> Page text
It wouldn’t be so bad if the snips method was 2-3x less accurate than some of the others but x22 worse is just extremely bad and that article was quite promising until my eyes bulged at that failure figure.
If you want accurate multipurpose KWS it takes GB of dataset training but the models it produces that people use are relatively tiny the ‘visual’ pb model is 1.5mb.
@ thinkbig1979 posted about Linto and had forgot about Linto as some of the server side operation put me off.
The KWS they have and the Python Lib https://github.com/linto-ai/pyrtstools is pretty excellent and would fill that gap Rhasspy has.
It even has a Hotword trainer App but once again its all about the dataset but Linto have wised up to this with.
They also have a buster version with the seedviocecard driver installed.
https://gamma.linto.ai/downloads/Raspberry/v1.1/linto-maker-buster-v1.1-seeedvoicecard.img
The post got me looking at Linto again now I am not so noob about VoiceAI.
Looks really excellent and they give a choice of pre-created models or a model trainer app and also have datasets.
PS found another promising Pi KWS tensorflow repo.
Really good as if you check the above a series of tutorials and videos accompany it.
I have to say once more Linto is looking really good as everything I have been thinking of I keep finding Linto have already done it 6 months to a couple of years ago.

> Your tasks
1/ In the keyword-spotting post, list each thing that the sentence beginning "Looks really excellent" says Linto provides.
2/ Reproduce word for word the stretch of the keyword-spotting post from "They also have" through "also have datasets.".
The data after this point is separate from the post above.

> Data section
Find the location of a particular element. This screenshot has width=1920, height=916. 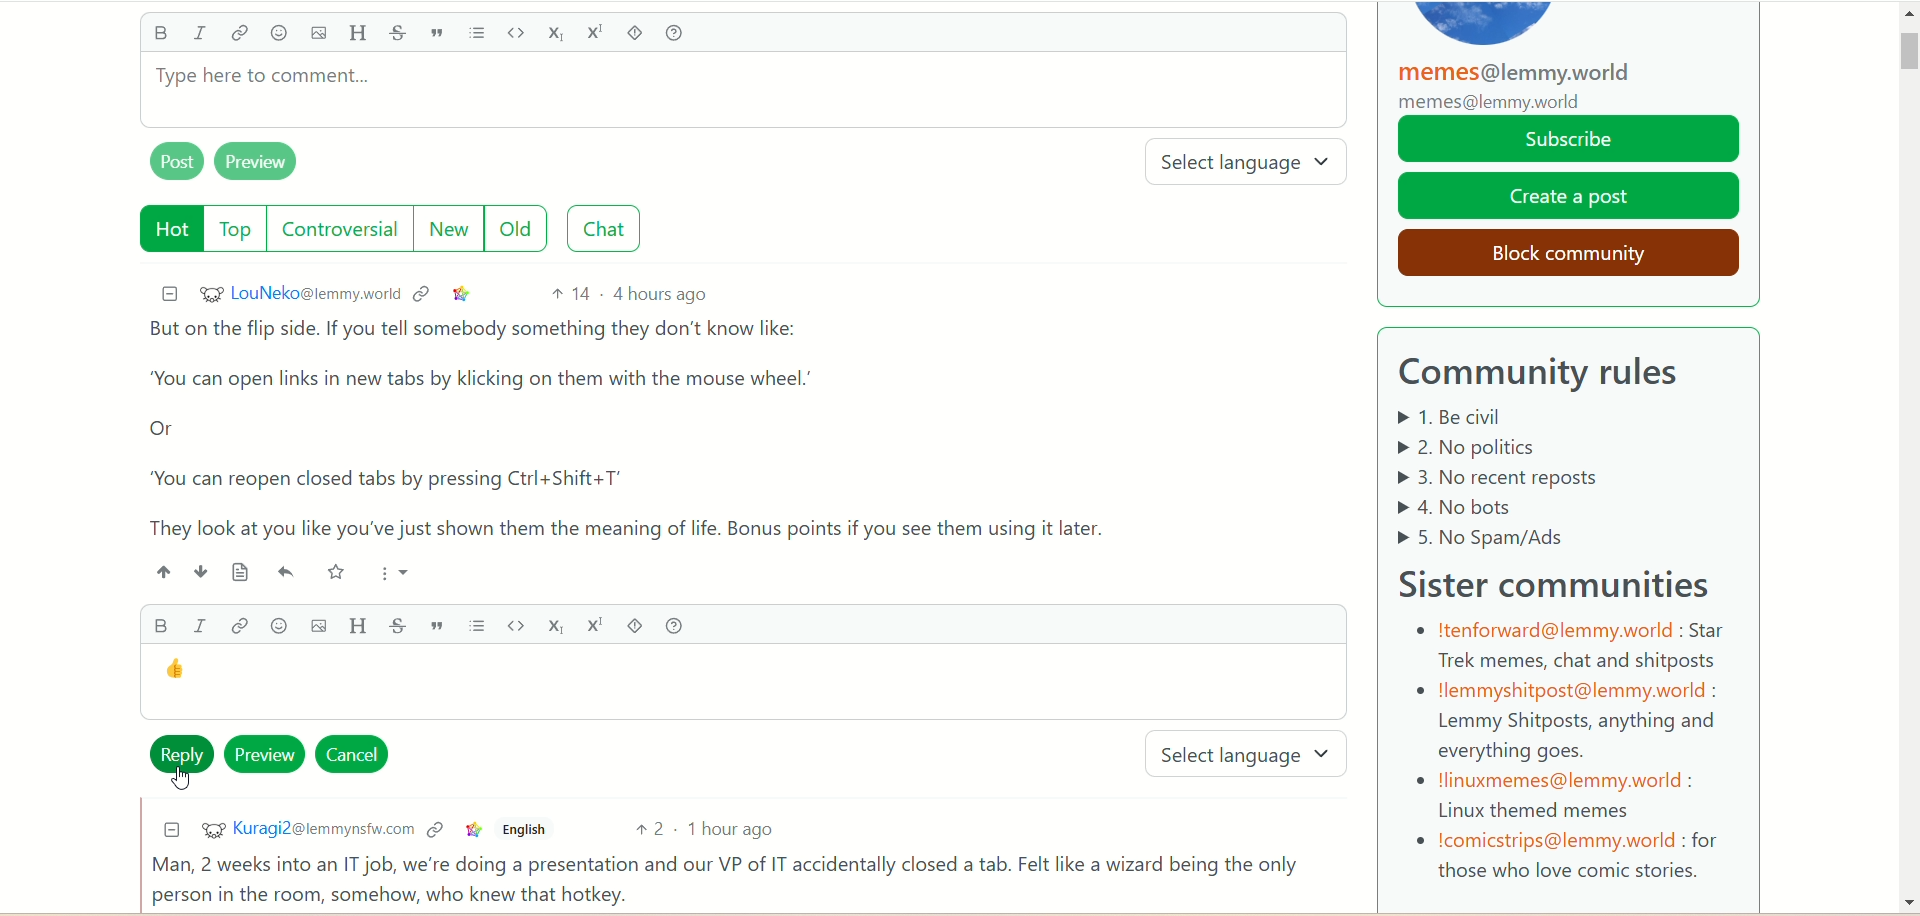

> Solutions to the exercise
1/
- pre-created models
- a model trainer app
- datasets

2/
They also have a buster version with the seedviocecard driver installed.
https://gamma.linto.ai/downloads/Raspberry/v1.1/linto-maker-buster-v1.1-seeedvoicecard.img
The post got me looking at Linto again now I am not so noob about VoiceAI.
Looks really excellent and they give a choice of pre-created models or a model trainer app and also have datasets.